Remember that I’ll have two other folks — Charlotte Howell and Cory Barker — joining me in giving thoughts on the finale and the season as a whole.

FINAL THOUGHTS

  • “My God. Barbara Eden was hot, wasn’t she? Way hotter than that Bewitched chick.”
  • “The Djinn? You’re…drinking gin?”
  • Appreciate the clever use of the college professor to give Dean someone to talk about the djinn. No one else to have this exposition chat with.
  • I don’t even care that there was no grass being mowed. That scene was amazing. AND SO BRIGHT. That had to be the brightest day in Vancouver history!
  • “No that, look, that’s alright man, I-I just.. You know I’m not asking you to change. I-I just I don’t know, I guess we just don’t really have anything in common.You know?”
  • “I’m dating a nurse. That is so…respectable.”
  • Really liked all the call backs to earlier cases that they stopped. I’m also shocked that Dean’s learned how to use a computer.

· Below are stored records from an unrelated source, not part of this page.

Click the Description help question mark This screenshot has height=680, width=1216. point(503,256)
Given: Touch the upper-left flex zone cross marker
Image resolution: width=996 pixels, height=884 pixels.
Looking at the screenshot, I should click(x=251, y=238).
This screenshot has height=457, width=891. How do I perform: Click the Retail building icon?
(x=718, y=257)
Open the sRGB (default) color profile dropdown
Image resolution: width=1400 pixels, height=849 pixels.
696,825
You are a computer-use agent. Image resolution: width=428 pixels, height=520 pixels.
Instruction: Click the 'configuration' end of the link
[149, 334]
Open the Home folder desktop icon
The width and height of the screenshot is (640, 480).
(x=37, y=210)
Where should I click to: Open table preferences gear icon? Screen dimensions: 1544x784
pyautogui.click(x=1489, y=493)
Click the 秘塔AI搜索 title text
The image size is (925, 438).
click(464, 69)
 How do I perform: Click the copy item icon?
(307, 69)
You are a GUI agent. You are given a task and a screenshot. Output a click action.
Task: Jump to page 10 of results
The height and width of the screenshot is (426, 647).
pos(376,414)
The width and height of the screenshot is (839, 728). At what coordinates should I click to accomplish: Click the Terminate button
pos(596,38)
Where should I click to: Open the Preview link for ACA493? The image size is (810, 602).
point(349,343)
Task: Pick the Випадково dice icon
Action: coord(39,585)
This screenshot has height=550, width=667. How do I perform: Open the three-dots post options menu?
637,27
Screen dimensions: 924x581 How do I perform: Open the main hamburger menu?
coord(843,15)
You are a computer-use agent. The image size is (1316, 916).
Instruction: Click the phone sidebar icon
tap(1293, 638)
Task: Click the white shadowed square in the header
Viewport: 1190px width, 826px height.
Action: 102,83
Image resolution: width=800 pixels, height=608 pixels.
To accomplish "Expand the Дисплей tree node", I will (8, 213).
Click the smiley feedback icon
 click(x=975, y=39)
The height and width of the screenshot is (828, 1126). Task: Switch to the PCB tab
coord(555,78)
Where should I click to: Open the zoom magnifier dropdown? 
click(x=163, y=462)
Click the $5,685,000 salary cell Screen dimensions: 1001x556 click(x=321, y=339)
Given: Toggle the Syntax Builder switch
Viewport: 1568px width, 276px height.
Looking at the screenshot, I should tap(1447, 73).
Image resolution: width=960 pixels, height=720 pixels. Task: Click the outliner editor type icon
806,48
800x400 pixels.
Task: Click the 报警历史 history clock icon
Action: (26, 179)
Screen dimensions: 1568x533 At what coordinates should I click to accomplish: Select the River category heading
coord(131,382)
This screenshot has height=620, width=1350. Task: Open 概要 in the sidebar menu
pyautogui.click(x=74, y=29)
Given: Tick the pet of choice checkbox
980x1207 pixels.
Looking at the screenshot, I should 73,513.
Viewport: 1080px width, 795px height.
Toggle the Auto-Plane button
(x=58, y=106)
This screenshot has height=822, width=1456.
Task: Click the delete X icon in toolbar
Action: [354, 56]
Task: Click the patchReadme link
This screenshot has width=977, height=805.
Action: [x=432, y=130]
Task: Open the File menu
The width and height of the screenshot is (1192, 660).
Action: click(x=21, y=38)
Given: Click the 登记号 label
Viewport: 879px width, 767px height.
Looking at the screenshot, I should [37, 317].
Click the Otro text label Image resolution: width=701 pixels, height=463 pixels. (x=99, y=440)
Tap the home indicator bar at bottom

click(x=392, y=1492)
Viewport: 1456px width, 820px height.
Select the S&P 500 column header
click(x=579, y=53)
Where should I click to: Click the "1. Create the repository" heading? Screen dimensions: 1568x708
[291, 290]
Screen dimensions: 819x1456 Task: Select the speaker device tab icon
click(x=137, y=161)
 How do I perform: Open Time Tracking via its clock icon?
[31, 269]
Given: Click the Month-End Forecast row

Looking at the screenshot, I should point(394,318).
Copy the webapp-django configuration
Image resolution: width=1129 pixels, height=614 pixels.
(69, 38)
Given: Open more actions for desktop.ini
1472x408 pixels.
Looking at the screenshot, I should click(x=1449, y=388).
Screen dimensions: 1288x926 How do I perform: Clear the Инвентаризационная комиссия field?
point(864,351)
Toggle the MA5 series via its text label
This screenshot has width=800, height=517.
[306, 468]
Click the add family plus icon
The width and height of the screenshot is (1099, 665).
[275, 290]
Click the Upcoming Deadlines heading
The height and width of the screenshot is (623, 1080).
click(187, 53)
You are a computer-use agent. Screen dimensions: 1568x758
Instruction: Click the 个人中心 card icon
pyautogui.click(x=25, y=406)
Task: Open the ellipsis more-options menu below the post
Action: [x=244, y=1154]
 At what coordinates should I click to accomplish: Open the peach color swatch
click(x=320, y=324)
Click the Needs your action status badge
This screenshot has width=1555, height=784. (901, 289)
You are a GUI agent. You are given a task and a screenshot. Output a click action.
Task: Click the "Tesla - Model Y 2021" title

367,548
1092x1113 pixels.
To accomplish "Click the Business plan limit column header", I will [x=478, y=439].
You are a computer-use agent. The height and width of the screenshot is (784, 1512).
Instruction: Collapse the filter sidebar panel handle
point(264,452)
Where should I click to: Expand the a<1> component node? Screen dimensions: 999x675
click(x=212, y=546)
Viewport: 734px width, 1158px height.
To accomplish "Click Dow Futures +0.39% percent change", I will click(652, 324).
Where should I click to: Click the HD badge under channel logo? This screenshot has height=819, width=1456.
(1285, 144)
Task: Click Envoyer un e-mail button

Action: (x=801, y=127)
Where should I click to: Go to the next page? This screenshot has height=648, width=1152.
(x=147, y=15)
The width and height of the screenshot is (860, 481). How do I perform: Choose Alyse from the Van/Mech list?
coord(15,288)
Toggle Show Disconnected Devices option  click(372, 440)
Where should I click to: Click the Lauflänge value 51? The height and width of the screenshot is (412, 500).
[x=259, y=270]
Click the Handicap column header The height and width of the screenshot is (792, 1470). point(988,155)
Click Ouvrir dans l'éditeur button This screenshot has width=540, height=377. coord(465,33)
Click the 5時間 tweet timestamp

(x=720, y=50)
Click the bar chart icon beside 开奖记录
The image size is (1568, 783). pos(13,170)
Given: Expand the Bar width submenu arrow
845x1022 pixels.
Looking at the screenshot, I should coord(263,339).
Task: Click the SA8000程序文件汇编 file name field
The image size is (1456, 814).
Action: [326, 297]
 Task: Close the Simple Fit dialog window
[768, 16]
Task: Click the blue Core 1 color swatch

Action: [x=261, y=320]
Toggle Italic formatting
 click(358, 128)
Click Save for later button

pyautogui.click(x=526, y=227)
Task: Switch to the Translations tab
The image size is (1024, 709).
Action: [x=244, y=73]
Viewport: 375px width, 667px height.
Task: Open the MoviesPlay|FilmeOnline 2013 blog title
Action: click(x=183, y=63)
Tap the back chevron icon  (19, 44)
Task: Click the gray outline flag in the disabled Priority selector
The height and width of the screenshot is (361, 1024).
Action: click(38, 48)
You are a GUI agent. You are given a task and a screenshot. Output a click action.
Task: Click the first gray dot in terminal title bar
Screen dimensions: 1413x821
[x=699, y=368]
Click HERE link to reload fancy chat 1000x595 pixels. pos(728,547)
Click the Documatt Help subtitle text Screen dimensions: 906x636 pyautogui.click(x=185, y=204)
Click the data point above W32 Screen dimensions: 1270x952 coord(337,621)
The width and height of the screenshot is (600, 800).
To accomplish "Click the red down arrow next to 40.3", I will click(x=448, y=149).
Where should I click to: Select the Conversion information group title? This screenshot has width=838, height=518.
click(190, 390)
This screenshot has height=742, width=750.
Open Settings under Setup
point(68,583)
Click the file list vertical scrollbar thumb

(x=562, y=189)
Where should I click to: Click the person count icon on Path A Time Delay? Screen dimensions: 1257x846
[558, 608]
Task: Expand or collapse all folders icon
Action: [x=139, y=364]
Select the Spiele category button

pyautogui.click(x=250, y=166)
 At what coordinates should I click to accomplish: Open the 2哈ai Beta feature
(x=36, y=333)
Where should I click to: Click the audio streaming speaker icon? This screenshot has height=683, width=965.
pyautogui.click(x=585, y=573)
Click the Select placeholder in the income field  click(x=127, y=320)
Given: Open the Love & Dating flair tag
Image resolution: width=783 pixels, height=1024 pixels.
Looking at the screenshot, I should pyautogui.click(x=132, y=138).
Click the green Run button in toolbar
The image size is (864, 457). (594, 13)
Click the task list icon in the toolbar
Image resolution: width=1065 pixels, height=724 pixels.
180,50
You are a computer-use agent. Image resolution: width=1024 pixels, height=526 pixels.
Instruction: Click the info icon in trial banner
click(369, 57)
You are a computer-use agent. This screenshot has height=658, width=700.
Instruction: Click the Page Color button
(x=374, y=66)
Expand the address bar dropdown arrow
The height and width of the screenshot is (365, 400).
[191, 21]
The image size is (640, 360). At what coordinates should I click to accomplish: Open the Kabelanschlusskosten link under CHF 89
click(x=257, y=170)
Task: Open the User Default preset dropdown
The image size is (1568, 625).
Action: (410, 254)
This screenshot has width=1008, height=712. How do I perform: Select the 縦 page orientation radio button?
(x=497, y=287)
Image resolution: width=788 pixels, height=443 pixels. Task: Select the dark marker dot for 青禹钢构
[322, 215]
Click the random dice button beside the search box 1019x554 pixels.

  • “All of them. Everyone that you saved, everyone Sammy and I saved. They’re all dead. And there’s this woman that’s haunting me. I don’t know why. I don’t know what the connection is, not yet anyway. It’s like my old life is coming after me or something. Like it like it doesn’t want me to be happy. Course I know what you’d say. Well, not the you that played softball but…So go hunt the Djinn. He put you here, it can put you back. Your happiness for all those people’s lives, no contest. Right? But why? Why is it my job to save these people? Why do I have to be some kind of hero? What about us, huh? Mom’s not supposed to live her life. Sammy’s not supposed to get married. Why do we have to sacrifice everything, Dad? It’s…yeah.”
  • So how nicely did they capture the pilot in that sequence with Sam rifling through the silver?
  • “‘Why is it our job to save everyone? Haven’t we done enough?’ I’m begging you.”
  • “Auntie Em. There’s no place like home.”